A few years ago I got my hands on the Orvis Upland Shell and it has really been a game changer for me as a hunter that likes to layer for the ever changing conditions that present themselves in a day’s hunt. Here in Michigan in the early season when the high temps sometimes soar into the 80’s, the mornings are still often cool enough to require a jacket. With the Upland Shell being so light, it is no problem at all to wear it under your strap vest out of the truck and as increasing movement and rising temperatures start to generate heat, to simply remove the jacket, fold it up and store it in the back of your vest. You never even notice it is there.  In the other extreme, on a cold December day in Michigan’s late grouse season the highs usually dip into the twenties and thirties. With a good base layer and warm shirt, this jacket is all I ever need, leaving me with a full range of motion for an unhampered gun mount that was often restricted when I wore bulkier garments. Have you ever found yourself so bundled up on a chilly day that you question your ability to mount your gun properly? This lack of confidence alone is enough to be the difference between a hit and a miss when the late season birds are few and far between.


While the fabric itself is lightweight it also maintains a high level of water resistance.  As an upland guide hunting 30 plus days a season this is an important feature. Cool damp days with light rain are often some of my most productive and it is nice being able to stay warm and dry thanks to the Upland Shell.  Of course comfort and durability are important features for a jacket as well and the Upland Shell also delivers on these promises.

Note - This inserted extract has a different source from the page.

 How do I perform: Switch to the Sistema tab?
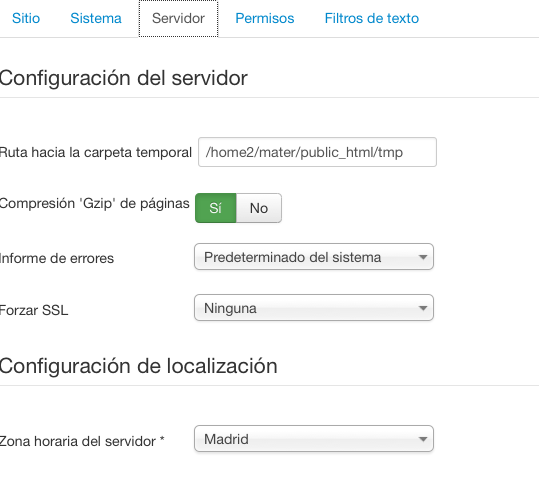point(96,18)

The fleece lining is so cozy I often forget to take it off after the hunt and if it weren’t for the blaze orange I wouldn’t have a problem replacing my everyday jacket with the Upland Shell.  As for durability, after three seasons of heavy wear, so far the only wear my jacket has to show is the velcro on the adjustable cuff is starting to separate on one of the sleeves.  

The Orvis Upland Shell should find itself as the cornerstone of any well balanced hunting wardrobe, showcasing the company’s commitment to a marriage of innovation and heritage. Next fall, if I happen to be found not wearing my Upland Shell, you can bet it will be somewhere well within reach.